Testimony to the US International Trade Commission Regarding COVID-19 Diagnostics and Therapeutics: Supply, Demand, and TRIPS Agreement Flexibilities
Testimony as Prepared for Delivery
Good day, Commissioners. Thank you for the opportunity to testify today, and also for your conducting a thorough investigation of this extremely important issue.
ITIF contends that a TRIPS IPR waiver for COVID-19 diagnostics and therapeutics is unnecessary, unwarranted, and even counterproductive—just as it was for COVID-19 vaccines.
While ITIF believes that’s for myriad reasons, I’d like to focus on three today: First, the lack of a compelling rationale for COVID-19 IPR waivers in the first instance. Second, the reality that a sufficient supply of COVID-19 therapeutics exists. And third and most fundamentally, the reality that—far from being a barrier to access to COVID-19 vaccines or therapeutics—intellectual property rights have been instrumental in both their creation and the ability to manufacture them at scale globally through the responsible use of voluntary licensing agreements (VLAs).

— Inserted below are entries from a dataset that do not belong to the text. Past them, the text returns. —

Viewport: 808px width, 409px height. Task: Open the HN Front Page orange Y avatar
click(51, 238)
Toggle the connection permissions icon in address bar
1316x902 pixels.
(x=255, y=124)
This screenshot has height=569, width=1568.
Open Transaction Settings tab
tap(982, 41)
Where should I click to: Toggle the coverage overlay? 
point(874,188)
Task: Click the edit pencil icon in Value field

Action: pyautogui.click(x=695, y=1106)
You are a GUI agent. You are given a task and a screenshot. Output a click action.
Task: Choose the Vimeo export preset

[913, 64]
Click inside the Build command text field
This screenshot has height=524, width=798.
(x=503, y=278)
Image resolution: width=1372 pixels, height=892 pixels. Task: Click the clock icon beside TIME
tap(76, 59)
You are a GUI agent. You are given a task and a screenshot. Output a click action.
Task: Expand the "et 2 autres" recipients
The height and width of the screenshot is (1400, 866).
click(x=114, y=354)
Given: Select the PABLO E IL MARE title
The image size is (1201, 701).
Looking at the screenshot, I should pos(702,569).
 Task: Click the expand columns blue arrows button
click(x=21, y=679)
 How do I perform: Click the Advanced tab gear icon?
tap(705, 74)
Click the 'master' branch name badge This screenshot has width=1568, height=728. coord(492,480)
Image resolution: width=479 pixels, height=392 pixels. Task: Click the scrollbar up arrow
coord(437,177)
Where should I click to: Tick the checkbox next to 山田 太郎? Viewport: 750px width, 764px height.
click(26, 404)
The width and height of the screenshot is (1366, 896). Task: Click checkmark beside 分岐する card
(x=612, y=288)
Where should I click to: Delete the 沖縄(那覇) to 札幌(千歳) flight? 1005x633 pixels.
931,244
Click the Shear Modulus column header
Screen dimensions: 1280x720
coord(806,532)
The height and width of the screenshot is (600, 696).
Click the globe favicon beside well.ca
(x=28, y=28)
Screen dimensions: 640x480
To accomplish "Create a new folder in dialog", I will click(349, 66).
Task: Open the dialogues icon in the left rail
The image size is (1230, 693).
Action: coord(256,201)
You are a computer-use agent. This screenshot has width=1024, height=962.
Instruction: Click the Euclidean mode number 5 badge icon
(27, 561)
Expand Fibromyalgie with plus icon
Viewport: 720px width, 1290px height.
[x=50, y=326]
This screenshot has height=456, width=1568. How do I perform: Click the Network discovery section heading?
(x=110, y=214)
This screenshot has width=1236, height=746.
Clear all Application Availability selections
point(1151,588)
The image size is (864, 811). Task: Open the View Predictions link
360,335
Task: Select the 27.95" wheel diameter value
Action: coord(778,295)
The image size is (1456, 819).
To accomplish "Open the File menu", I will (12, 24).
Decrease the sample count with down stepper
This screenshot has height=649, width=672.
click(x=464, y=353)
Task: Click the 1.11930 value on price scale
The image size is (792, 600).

First, the reality is that IP is not now—nor has it ever been—the central challenge in enabling global society to address the pandemic. In fact, the original COVID-19 TRIPS waiver petition actually acknowledges this, admitting that, “To date, there is no vaccine or medicine to effectively prevent or treat COVID-19.” Yet despite the fact that no vaccines or therapeutics even existed to combat the virus, IP was already somehow a problem. Indeed, if IP were ever a problem in this pandemic, it was only that society had yet to invent the knowledge, technology, and know-how—that is, the IP—to confront this malady. Moreover, even after the vaccines waiver was agreed to, not a single country, company, or entity has notified the WTO of any intent to avail itself of the vaccine waiver’s provisions, reiterating the futility of the initial agreement. This shows that the real challenge in getting COVID-19 vaccines and therapies to the global public all along has been more about logistics, distribution, and weak public healthcare infrastructure challenges, not IP.
Second, an adequate supply of COVID-19 treatments exists, as November 2022 data indicated a contracted supply of 67.3 million, while total production exceeded 81.9 million doses. In fact, of the more than 35 million doses of COVID-19 treatments purchased by governments and NGOs for low- and middle-income countries, only 10 million were administered as of September 2022. That more than 70 percent of the therapeutics already paid for went unused suggests that their price wasn’t the fundamental problem. Moreover, according to Transparency Market Research, the $30.7 billion market for COVID-19 therapeutics in 2022 is projected to contract at a CAGR of -8.3% through 2031. The anticipated shrinking demand for COVID-19 therapeutics vitiates the contention that an IPR waiver is needed to further bolster their production.
Lastly, IP has proven a critical enabler of the massive global effort to create innovative COVID-19 vaccines, therapeutics, and diagnostics—and manufacture them at scale. As of November 2022, 37 treatments were authorized for use, with over 865 therapeutic candidates in clinical development, and another 830 in preclinical development.
The legal certainty that IP rights confer has proven crucial in facilitating the dissemination of the know-how and technology partners need to manufacture complex COVID-19 vaccines and therapeutics safely and reliably.
Indeed, nearly 400 vaccines partnerships and collaborations have been established among manufacturers worldwide, 88 percent of which entail tech transfer and know-how sharing. Likewise, today over 140 collaborations for production and distribution of COVID therapeutics exist, with at least 92 percent involving some form of technology transfer.
And many of these agreements are royalty-free, as more than 60 generic manufacturers utilize VLAs for COVID-19 therapeutics through bilateral agreements and non-profit organizations such as the United Nations-backed Medicines Patent Pool. Thanks to VLAs, over 200 production sites for COVID-19 treatments exist, spread across more than 30 countries, including at least 70 in India alone.
Certainly, there are other reasons to oppose the waiver: Permitting countries to waive IPRs could undermine productive voluntary licensing relationships, not to mention jeopardize the COVID therapeutics pipeline by creating disincentives to invest in the further R&D needed to develop clinical trial candidates. Compelling the divulsion of innovative techniques and platform technologies used to produce vaccines and therapeutics could compromise innovators’ efforts to use these tools in developing treatments for other diseases. And a waiver risks putting U.S.-developed biomedical technologies directly into the hands of foreign adversaries—not to mention handing anti-IP advocates a cudgel to brandish as they seek to denigrate IP rights for other forms of technology of global import, from clean technologies to ICTs.
In conclusion, waiving IPRs would not increase the number of COVID-19 therapeutics or the global supply thereof, and ITIF therefore encourages the U.S. government to not endorse an expansion of the waiver to diagnostics and therapeutics and implores global policymakers to turn their attention to the far more real and significant challenges as we try to turn the page on this terrible pandemic.